QWERTY is a keyboard layout for Latin alphabets and is named for the order of the first six letters in the second row on the upper left of a keyboard or typewriter. The QWERTY layout was first documented in a typewriter patent issued in 1878.
The QWERTZ keyboard, also called Swiss keyboard, is used in German-speaking countries, since Z is more common in German than Y. In France and Belgium, AZERTY is used, and some common lower-case accented letters like é (e-acute) and è (e-grave) have dedicated keys. The letter ù (u-grave) also has its own key. Spain and Latin America kept QWERTY but with the addition of Ñ, a widely used character in Spanish.
The QWERTY layout is attributed to American inventor Christopher Latham Sholes. He developed the typewriter with an alphabetically arranged keyboard with Samuel W. Soulé, James Densmore, and Carlos Glidden. Their typewriter was patented in 1868 and named the Sholes & Glidden.
The original keyboard layout had the second half of the alphabet in order on the top row and the first half of the alphabet in order on the bottom row. However, that layout may have caused mechanical issues when common letter pairings that were alphabetically near or next to each other, such as "ST," would cause the keys mounted on metal arms to jam when typed quickly in succession. Some researchers debate this, including Kyoto University's Koichi Yasuoka and Motoko Yasuoka. They published a paper in 2011 putting forward a theory that the QWERTY layout was developed from the input of telegraph operators. Early typewriter adopters and beta-testers included telegraph operators who needed to quickly transcribe messages. However, the operators found the alphabetical arrangement confusing and inefficient for translating morse code.
The layout of the letter keys changed over time, likely to both reduce jamming and speed up typing. Sholes went through several design iterations. He eventually revised the keyboard layout to QWERTY and filed a patent that was later issued in 1878, U.S. Patent No. 207,559. This is the first documented sighting of the QWERTY layout.
In 1873, Sholes and his partners entered into a manufacturing agreement with gun-maker Remington. The deal was considered a result of Remington seeking a new business line after the end of the Civil War when its guns were in less demand. They took an interest in the typewriter because they had the capability to manufacture precision equipment.

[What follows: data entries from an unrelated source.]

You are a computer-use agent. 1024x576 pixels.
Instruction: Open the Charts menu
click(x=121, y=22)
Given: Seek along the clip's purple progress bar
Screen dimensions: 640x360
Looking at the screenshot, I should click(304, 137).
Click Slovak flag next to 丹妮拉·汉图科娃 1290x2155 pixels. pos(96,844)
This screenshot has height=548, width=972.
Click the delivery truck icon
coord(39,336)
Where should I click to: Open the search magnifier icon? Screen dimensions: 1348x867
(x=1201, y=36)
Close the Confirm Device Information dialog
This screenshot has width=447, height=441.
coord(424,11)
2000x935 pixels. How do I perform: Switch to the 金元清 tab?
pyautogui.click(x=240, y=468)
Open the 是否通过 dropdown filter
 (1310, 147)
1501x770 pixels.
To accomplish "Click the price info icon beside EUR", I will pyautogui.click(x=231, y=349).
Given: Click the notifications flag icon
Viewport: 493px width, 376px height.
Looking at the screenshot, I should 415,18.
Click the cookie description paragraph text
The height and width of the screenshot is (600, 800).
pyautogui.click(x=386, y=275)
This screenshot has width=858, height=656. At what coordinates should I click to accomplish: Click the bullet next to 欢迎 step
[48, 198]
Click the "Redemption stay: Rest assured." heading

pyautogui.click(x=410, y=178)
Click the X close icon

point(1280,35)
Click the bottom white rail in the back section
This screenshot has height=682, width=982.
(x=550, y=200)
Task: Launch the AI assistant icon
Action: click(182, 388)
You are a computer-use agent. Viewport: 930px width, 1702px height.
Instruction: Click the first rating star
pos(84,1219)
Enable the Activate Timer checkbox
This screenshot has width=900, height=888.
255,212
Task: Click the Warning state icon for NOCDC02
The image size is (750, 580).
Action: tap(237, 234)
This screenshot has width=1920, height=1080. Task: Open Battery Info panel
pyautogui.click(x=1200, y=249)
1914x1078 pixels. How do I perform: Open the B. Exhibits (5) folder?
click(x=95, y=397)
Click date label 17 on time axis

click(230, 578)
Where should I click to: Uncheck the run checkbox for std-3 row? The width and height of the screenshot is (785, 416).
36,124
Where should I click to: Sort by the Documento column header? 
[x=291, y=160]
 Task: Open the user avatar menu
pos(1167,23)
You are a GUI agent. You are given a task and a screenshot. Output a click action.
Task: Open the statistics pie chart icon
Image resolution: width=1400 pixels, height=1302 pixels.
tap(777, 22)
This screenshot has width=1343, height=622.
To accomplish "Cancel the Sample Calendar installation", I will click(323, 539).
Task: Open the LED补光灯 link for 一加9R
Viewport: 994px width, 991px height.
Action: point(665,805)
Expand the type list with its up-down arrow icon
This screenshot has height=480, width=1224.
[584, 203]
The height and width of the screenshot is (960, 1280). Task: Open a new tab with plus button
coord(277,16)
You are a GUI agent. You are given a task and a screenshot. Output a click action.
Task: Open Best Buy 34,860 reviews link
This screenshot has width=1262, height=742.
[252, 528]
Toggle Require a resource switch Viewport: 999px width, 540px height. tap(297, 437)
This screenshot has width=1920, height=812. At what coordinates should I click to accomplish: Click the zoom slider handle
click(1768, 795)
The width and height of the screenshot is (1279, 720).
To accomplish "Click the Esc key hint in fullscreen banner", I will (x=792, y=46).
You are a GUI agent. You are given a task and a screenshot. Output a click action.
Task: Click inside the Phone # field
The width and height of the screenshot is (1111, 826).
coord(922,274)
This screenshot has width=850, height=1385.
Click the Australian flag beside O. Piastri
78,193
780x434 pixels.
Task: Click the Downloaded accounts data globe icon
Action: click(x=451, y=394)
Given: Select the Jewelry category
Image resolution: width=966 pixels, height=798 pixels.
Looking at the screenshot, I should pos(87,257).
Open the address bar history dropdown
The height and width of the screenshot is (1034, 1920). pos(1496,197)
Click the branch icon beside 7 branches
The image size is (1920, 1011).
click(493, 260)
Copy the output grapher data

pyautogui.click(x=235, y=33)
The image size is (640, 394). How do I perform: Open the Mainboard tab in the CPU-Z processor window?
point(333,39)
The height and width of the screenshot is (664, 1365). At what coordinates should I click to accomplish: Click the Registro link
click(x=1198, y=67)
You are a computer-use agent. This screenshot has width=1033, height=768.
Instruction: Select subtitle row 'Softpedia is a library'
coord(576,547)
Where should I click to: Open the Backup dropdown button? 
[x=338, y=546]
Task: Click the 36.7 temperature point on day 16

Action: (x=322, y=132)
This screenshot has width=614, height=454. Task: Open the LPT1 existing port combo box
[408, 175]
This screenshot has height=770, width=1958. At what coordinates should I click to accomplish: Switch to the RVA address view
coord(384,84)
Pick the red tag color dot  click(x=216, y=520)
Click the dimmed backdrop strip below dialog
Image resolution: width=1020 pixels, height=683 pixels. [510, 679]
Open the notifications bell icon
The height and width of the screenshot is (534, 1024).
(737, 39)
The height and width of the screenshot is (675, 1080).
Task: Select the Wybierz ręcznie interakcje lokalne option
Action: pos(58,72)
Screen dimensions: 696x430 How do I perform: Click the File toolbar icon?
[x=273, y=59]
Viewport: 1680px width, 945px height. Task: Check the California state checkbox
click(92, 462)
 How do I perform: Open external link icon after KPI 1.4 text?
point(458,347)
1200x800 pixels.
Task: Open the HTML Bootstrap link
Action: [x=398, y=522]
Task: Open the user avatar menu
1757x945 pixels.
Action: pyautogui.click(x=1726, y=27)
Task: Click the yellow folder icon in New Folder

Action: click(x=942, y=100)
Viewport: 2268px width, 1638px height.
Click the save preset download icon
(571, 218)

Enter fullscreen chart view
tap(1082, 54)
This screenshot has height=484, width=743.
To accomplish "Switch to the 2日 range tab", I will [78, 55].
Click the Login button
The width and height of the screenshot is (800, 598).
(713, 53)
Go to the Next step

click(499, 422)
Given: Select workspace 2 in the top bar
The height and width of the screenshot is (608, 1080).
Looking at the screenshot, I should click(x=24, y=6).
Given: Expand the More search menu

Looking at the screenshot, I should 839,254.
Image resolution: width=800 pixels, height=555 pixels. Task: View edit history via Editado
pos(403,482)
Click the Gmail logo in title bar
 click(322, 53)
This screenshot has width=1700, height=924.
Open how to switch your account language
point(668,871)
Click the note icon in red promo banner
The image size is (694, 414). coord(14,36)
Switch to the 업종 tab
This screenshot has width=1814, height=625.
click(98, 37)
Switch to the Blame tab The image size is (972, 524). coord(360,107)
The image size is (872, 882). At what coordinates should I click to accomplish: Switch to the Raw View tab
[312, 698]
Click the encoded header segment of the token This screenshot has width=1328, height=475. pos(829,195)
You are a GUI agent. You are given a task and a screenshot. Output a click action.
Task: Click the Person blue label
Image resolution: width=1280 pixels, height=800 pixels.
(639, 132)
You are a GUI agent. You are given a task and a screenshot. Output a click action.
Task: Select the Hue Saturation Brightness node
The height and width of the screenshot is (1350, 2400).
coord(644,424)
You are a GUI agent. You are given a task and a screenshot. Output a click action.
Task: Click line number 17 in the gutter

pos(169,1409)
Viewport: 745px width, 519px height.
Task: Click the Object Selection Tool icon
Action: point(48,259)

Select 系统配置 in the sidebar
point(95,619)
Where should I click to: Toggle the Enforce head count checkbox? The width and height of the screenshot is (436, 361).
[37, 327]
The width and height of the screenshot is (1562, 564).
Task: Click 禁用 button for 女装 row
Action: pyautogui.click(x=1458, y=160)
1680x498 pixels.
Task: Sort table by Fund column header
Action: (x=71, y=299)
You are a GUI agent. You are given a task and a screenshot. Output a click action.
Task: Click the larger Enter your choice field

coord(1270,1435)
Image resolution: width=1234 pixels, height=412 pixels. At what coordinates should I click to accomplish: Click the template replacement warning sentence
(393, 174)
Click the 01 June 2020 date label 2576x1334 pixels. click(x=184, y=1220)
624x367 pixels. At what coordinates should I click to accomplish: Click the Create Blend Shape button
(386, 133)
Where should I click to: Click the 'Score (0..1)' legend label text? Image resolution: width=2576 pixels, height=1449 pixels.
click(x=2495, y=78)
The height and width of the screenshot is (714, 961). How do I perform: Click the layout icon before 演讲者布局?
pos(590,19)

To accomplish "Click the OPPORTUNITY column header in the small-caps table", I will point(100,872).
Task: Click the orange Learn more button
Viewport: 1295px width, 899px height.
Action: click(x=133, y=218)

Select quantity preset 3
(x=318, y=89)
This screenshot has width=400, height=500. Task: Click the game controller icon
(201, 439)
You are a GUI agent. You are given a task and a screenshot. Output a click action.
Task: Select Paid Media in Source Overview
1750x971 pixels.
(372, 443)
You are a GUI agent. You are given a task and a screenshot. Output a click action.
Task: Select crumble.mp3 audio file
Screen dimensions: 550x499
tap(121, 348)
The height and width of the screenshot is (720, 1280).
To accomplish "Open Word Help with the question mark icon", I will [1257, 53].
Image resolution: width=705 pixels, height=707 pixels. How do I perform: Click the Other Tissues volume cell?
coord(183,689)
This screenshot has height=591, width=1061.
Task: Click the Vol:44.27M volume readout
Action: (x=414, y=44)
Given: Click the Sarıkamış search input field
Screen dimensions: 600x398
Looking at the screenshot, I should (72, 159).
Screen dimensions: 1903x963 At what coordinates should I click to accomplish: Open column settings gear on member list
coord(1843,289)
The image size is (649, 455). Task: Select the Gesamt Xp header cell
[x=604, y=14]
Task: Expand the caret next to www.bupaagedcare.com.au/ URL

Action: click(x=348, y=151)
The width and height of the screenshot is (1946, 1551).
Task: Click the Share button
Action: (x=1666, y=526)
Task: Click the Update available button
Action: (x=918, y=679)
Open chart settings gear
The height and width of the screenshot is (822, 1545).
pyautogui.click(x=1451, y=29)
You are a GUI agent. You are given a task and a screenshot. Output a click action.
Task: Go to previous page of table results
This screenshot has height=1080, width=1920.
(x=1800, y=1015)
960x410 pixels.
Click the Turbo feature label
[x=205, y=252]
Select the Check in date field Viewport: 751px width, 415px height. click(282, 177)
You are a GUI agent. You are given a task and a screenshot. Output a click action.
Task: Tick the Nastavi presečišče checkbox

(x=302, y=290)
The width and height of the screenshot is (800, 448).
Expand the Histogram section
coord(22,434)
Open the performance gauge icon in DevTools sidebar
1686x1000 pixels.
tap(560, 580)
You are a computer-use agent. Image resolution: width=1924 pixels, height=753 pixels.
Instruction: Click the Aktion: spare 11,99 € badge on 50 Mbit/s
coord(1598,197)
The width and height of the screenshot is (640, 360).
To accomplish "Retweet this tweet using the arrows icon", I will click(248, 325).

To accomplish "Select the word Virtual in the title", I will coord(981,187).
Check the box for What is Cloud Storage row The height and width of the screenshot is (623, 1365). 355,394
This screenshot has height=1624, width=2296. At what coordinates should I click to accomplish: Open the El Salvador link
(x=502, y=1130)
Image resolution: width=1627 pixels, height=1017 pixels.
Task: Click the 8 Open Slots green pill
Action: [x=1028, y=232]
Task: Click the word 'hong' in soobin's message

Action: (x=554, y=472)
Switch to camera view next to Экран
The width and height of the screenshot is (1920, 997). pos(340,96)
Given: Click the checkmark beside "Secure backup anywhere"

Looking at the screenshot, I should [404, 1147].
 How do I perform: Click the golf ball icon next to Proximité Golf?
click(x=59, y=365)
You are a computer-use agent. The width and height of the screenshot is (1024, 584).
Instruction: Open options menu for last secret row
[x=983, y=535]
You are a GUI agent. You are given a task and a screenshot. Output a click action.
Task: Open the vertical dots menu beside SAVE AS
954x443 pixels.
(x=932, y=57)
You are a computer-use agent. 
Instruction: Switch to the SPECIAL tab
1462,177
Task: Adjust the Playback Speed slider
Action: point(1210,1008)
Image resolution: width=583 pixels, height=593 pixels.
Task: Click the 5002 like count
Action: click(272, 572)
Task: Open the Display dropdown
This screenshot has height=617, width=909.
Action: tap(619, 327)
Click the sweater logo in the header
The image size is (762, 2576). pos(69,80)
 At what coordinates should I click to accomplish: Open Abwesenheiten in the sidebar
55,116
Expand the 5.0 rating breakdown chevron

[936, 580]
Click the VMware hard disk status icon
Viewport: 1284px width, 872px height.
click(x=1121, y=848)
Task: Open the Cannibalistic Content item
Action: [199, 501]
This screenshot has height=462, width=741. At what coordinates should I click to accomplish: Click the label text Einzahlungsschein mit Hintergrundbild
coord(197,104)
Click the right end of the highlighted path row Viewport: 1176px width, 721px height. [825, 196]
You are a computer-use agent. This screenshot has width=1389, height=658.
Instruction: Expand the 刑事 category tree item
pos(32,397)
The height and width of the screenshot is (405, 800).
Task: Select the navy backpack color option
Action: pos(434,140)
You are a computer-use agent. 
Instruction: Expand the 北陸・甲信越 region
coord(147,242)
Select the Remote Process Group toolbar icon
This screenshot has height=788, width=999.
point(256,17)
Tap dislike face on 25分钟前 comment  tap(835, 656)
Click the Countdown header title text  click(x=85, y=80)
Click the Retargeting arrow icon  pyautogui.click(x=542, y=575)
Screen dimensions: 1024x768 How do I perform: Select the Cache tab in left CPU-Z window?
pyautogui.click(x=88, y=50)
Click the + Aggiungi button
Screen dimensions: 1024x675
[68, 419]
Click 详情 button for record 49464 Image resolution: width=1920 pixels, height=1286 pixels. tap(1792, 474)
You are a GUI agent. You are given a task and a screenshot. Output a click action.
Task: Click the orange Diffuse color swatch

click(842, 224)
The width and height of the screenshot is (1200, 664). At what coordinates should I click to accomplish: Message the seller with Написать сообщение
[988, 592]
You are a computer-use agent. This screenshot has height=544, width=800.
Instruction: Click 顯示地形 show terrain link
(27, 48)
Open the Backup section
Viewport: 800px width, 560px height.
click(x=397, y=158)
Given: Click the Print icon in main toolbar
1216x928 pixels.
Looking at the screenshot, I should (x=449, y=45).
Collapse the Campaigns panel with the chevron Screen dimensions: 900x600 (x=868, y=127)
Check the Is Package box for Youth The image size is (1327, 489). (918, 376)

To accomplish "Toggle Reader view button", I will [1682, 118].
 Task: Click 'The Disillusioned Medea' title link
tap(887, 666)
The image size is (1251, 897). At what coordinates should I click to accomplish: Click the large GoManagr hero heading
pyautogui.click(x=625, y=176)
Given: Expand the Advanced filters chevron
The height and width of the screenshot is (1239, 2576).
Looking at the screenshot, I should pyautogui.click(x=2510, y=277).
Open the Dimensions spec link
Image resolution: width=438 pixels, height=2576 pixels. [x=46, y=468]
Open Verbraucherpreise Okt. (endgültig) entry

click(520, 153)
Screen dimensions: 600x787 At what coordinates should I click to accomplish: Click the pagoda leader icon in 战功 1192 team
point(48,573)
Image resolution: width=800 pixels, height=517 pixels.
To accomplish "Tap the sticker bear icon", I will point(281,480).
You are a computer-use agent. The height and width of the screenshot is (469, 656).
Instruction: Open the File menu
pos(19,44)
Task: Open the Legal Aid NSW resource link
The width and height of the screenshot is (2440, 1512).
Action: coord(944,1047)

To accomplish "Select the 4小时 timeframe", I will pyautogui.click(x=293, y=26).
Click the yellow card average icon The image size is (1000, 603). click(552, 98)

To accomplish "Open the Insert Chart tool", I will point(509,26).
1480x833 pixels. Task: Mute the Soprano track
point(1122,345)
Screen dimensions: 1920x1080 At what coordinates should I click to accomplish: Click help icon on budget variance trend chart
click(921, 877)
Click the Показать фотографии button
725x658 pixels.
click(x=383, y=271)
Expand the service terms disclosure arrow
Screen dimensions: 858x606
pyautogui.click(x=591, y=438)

By 1890, there were more than 100,000 QWERTY-based Remington typewriters in use across the United States. Some historians also cite Remington's typing training program with the mass adoption of QWERTY. In 1893, the five largest typewriter manufacturers—Remington, Caligraph, Yost, Densmore, and Smith-Premier—merged to form the Union Typewriter Company and agreed to adopt QWERTY as the de facto standard.